→ **Assignment**
Look for the word "page" in the data below, and copy every line that holds it.

→ **Data for this exercise**

☆ ☆ ☆

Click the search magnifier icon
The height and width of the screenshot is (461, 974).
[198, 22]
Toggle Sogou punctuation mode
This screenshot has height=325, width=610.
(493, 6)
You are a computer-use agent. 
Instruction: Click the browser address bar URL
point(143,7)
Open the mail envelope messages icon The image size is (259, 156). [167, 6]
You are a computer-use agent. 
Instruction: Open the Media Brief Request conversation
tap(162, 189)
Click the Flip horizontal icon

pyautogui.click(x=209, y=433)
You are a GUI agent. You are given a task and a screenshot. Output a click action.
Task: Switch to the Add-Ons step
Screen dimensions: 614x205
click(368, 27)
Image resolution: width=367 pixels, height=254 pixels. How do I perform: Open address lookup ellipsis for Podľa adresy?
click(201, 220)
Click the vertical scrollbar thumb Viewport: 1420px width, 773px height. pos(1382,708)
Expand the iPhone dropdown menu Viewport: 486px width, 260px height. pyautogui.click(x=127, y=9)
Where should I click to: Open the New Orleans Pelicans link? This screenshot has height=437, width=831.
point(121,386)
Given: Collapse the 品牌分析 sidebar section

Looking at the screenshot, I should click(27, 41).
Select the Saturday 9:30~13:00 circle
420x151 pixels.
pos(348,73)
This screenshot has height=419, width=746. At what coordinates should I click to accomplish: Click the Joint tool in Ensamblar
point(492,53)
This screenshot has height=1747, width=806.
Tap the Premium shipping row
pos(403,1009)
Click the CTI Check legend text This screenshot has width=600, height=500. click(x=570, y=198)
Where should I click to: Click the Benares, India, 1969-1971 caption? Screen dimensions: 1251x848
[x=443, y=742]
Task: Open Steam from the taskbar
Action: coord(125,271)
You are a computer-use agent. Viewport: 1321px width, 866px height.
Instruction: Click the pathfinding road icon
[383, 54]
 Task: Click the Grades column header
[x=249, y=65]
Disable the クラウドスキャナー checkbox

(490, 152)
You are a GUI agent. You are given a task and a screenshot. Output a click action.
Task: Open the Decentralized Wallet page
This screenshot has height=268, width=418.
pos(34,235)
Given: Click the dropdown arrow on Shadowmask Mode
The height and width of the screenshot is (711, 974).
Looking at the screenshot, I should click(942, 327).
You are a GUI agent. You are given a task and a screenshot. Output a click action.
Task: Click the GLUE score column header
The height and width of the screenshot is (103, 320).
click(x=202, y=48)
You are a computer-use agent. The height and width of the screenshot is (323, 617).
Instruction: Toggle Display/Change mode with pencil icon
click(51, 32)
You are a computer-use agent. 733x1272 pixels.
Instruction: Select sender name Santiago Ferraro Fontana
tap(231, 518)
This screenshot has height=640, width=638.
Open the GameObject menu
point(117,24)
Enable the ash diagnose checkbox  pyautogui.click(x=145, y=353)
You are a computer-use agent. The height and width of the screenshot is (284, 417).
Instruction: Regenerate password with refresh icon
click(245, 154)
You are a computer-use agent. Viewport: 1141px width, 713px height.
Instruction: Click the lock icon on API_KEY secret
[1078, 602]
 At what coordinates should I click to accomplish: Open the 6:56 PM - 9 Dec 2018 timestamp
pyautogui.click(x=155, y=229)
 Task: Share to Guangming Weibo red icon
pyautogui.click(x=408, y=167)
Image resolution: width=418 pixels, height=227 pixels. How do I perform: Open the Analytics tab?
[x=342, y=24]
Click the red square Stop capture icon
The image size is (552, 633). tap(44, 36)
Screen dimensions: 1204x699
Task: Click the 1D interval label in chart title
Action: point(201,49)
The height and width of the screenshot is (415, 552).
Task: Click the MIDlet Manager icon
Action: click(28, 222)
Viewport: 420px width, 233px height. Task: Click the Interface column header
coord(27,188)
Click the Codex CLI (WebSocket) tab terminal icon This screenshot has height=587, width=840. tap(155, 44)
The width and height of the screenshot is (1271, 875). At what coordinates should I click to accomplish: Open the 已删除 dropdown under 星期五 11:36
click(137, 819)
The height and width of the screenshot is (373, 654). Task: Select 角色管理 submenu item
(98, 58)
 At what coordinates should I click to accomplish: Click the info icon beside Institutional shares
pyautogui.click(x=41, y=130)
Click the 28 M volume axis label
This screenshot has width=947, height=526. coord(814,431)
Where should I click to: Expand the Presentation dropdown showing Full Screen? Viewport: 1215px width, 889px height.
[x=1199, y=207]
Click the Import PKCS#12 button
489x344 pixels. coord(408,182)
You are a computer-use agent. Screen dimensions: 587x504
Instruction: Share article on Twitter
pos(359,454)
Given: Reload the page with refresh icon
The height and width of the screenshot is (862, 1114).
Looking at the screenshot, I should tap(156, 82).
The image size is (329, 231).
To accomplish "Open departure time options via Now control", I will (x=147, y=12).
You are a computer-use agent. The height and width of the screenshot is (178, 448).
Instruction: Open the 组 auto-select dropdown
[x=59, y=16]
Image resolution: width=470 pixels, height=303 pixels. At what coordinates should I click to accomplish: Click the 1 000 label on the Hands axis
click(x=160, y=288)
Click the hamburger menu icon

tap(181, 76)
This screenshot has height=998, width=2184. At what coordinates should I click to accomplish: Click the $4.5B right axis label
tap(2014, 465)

☆ ☆ ☆

→ **Output of the exercise**
Task: Open the Decentralized Wallet page
Given: Reload the page with refresh icon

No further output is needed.